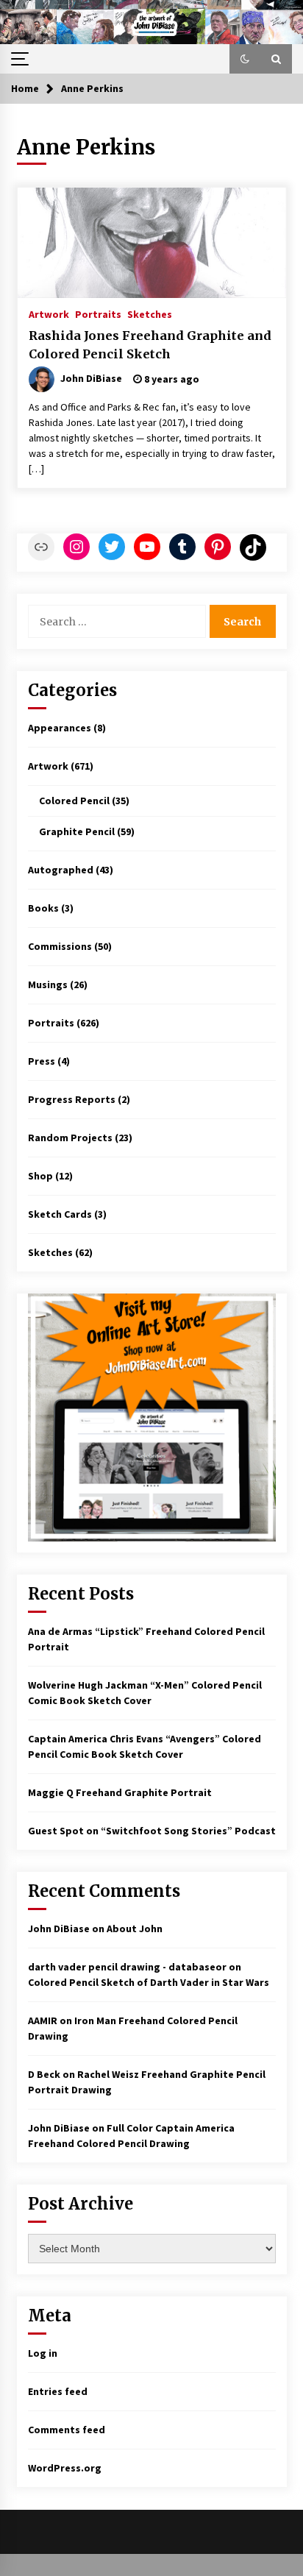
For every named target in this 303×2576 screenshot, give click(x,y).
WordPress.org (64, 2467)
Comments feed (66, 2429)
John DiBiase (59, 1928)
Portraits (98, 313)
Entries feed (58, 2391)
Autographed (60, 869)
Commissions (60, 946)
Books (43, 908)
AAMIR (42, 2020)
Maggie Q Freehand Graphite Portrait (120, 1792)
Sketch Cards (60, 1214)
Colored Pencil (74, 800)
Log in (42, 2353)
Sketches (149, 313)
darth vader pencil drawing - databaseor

*Assignment:*
Would you set down the entries exactly as given, minus their pictures?

*Answer to the problem:*
For every named target in this 303×2576 screenshot, give click(x,y).
WordPress.org (64, 2467)
Comments feed (66, 2429)
John DiBiase (59, 1928)
Portraits (98, 313)
Entries feed (58, 2391)
Autographed (60, 869)
Commissions (60, 946)
Books (43, 908)
AAMIR (42, 2020)
Maggie Q Freehand Graphite Portrait (120, 1792)
Sketch Cards (60, 1214)
Colored Pencil (74, 800)
Log in (42, 2353)
Sketches (149, 313)
darth vader pencil drawing - databaseor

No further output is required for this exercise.